Given this it would seem strange then that I am about to suggest the idea of solving numerous problems with a single optimisation technique. Besides the fact that a number of these problems don’t look like optimisation problems at all! The reason for doing this is to see the power of an interesting optimisation technique, as well as its flexibility and generality. In addition, one needs to bear in mind that the “No free lunch” theorem is a result about every imaginable optimisation problem, which is just a tad more than the few I will touch on here.

Figure 2 The ST5 antenna’s final optimised design

The class of optimisation technique that I want to discuss here is generally referred to as Genetic Algorithms. They have been successfully used on thousands of research and industrial problems and continue to amaze researchers with their potential to solve problems far beyond their original scope. For example, one of the most famous applications of Genetic Algorithms was by NASA in 2006 to develop a new antenna design for their ST5 antenna. It can be seen that the optimal design was anything but intuitive and most likely would not have been found by a “standard” optimisation technique based on initial human guesses.

So what type of problems would be considered inappropriate for Genetic Algorithms? First of all, you couldn’t do much worse than write some code to give to your son or daughter so that in their next algebra exam they can solve x + 5 = 6 with your tailored made Genetic Algorithm. They could just let your code chug away and sit there patiently while it aces the exam for them. Although not probably the most effective use of Genetic Algorithms, it is entirely possible.

So let’s take that thought one step further. What about solving the humble quadratic equation with a genetic algorithm? It has been done (and done againand again). But the quadratic equation belongs to pure mathematics right? In addition, it’s an equation you can solve directly isn’t it? Yes and yes but interestingly enough Genetic Algorithms have started to make their way into some of the purest area of mathematics to help solve problems that are stumping pure mathematicians, This is truly one area where you would not expect the tools of applied mathematicians to come to the rescue of pure mathematicians.

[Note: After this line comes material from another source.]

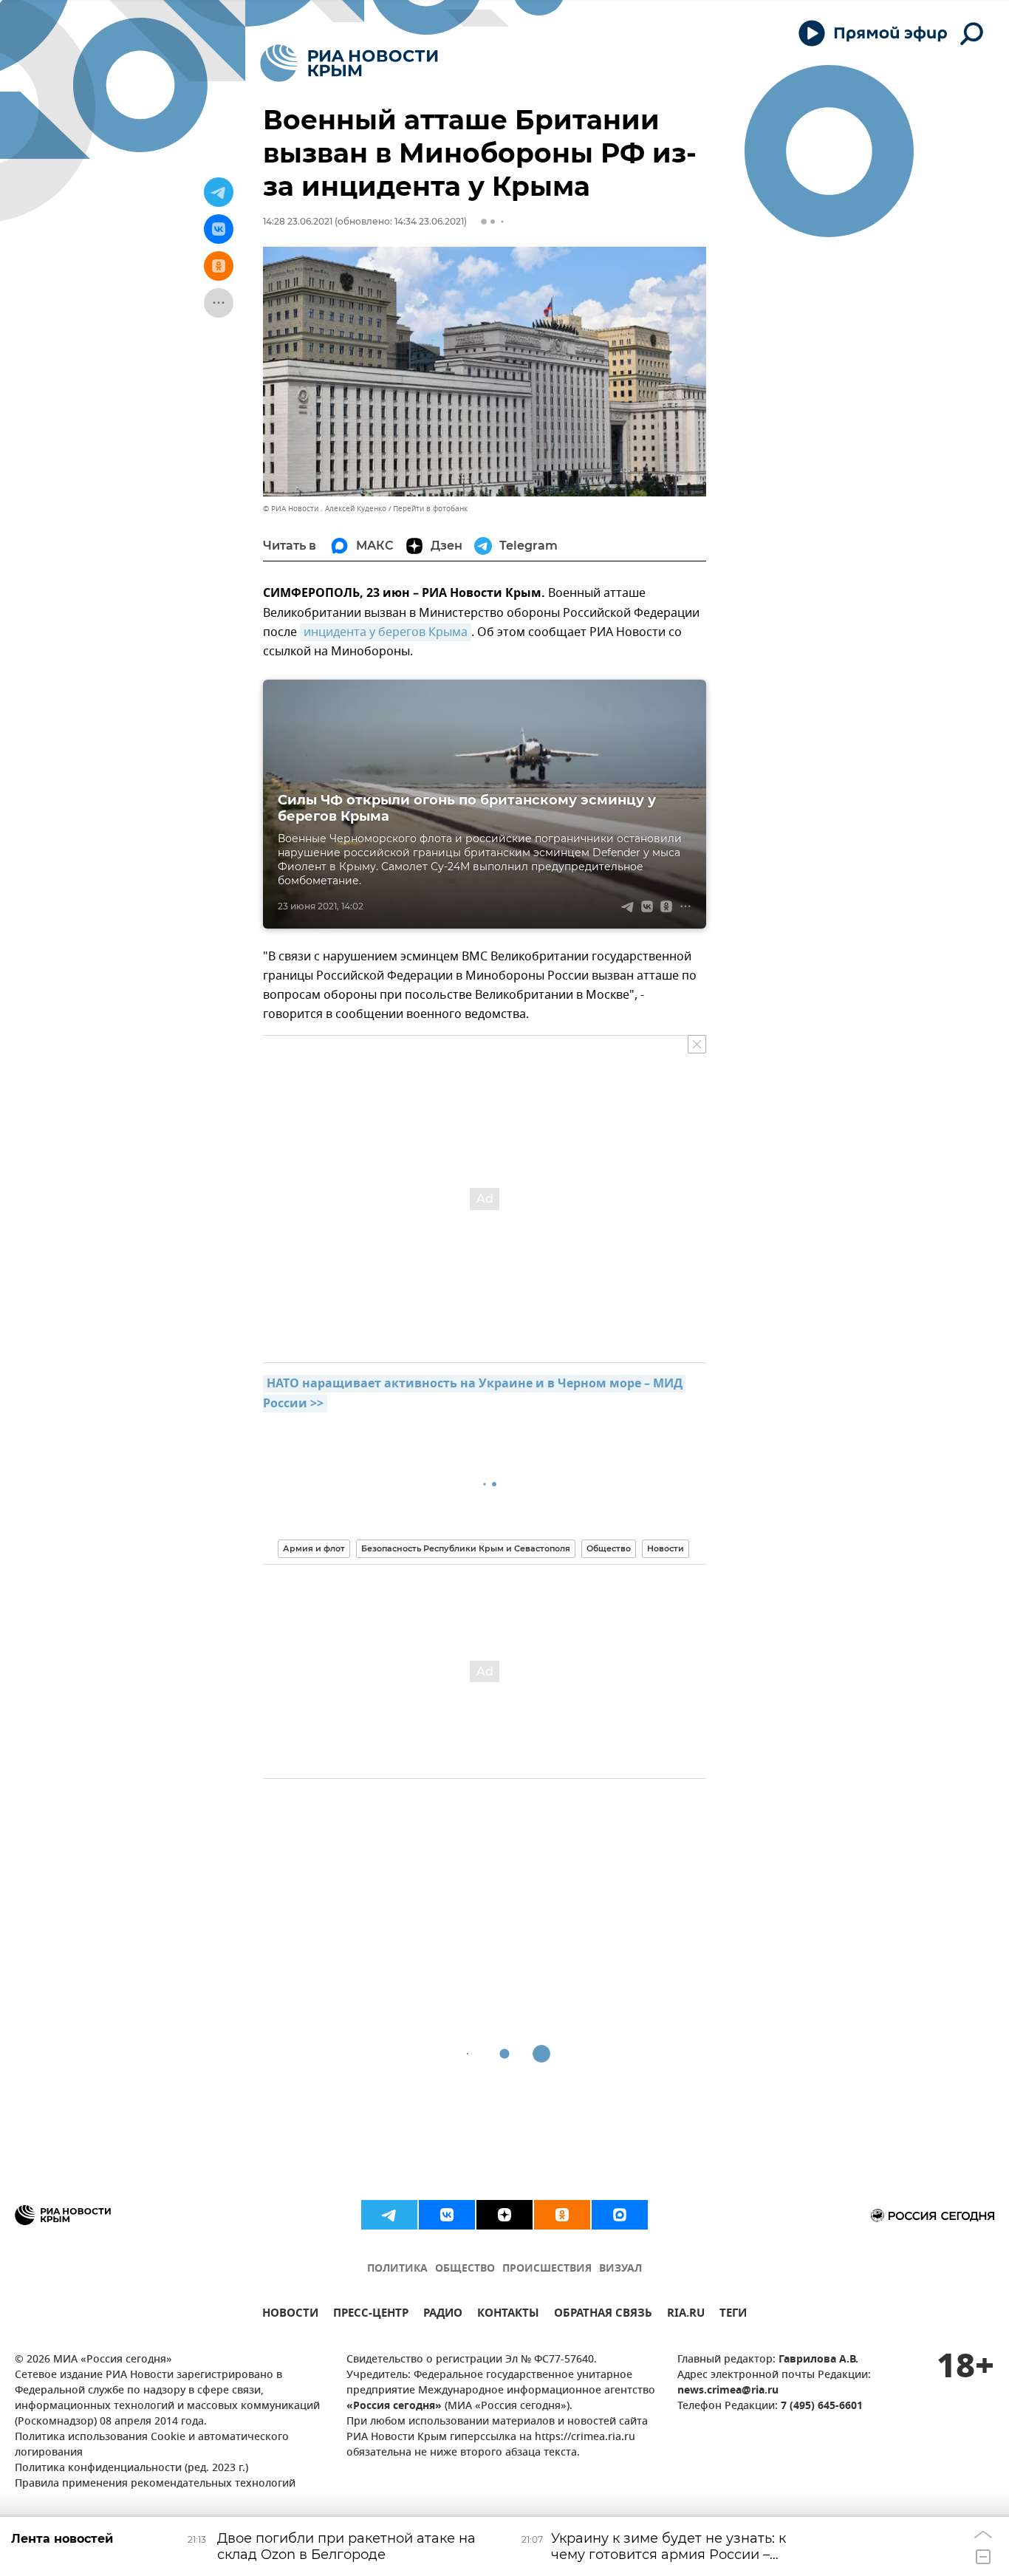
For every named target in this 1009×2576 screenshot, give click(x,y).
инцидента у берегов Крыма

We have only scratched the surface of unexpected applications of Genetic Algorithms. In fact, they have made an appearance in almost every endeavour of research from physics to economics, from architecture to chemistry and even all the way back to their nature-inspired beginnings with numerous applications in biology. So in spite of our knowledge that there is no one method to solve all problems, Genetic Algorithms present us with a versatile and powerful tool that seems to have a lot more in store for our future problem solvers.